My big concern when we have these precious "honeymoons" is that we will have nothing to talk about. This is not because I think that Jason and I have nothing in common. We do. We talk all the time and have a million laughs. Unfortunately, they are usually regarding our children or a show on TV and not due to actual conversation. There was a short period of time in the story of Jason and Katie where everything was super fun and our conversations were always interesting and in-depth. This period lasted 18 months from start to finish and was defined by the fact that we did not have children. That's it folks. 18 months and we had started a family. If you want to get technical, I was pregnant for 9 of those 18 months and vomited every day for said 9 months. As you can imagine, I was not a charming conversationalist during that time. What I am getting at is the fact that I was scared that when the children, the TV and our regular day-to-day life were stripped away, that we would be left- two people with nothing in common except an address and the manifestation of our combined DNA.

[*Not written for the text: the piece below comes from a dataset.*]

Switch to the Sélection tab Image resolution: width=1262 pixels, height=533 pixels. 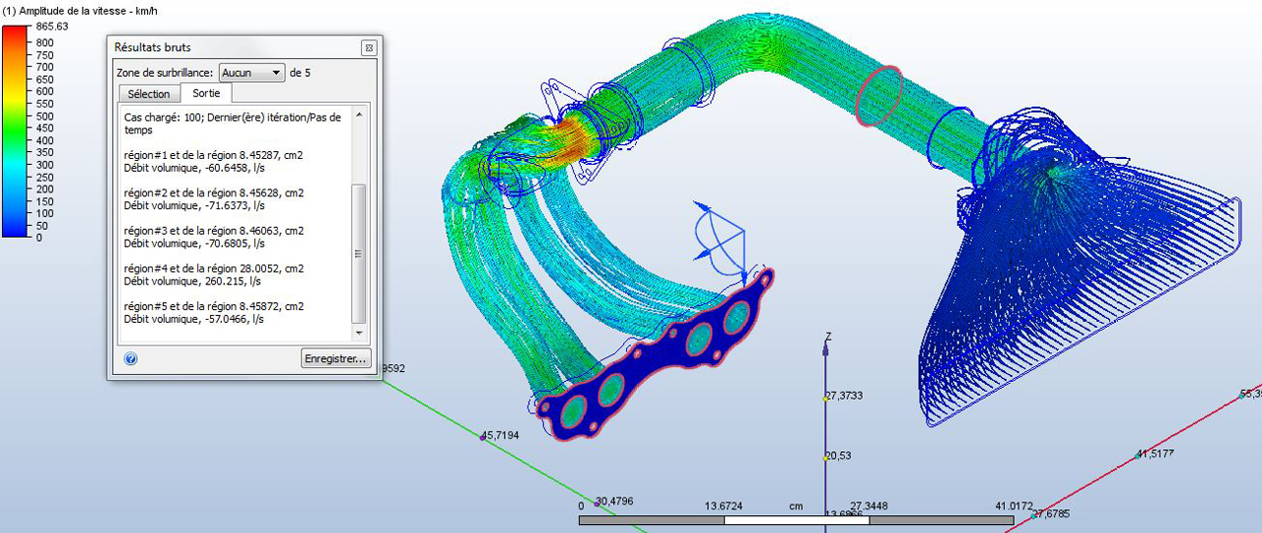(x=149, y=94)
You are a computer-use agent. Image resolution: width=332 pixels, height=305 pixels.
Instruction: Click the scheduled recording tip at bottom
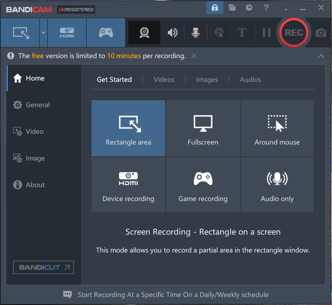click(x=173, y=295)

As you can imagine, I am writing this because my fears were completely unfounded and I am still truly in love with my husband. (at this point in writing, I flash to him as he is leaving the house and says, "I love you." To which I say, "I love you, too." His reply is always, "Seriously" and he keeps a super straight face. He thinks this interaction is hilarious and I still have no idea if he is quoting a movie or is just tickled by his own "joke") Spending time with him was rare treat and a gift. It is no secret that the 7-year itch has attempted to attack us with it's worst rash. During our trip we did not spend that much time alone. We met up with several friends and enjoyed their company as well. However on our last day in Chicago, we spent the day together; shivering through the streets of Chicago and taking in the normal tourist-y sights. We rode the Amtrak home in the same car, on the same day. Now, my concern is why I didn't miss my kids at all.....

PS- In the picture above, does it look like I am touching Jason on his pregnant belly?

1 comment:

  1. I understand it, but I don't agree that there truly are "real" versus "not real" conversations when it comes to long term relationships. It's the whole ambient intimacy thing. It's not just the specific content of the particular conversation being exchanged when a couple talks about TV or kids or whatever. There are a lot of intangibles being exchanged as well.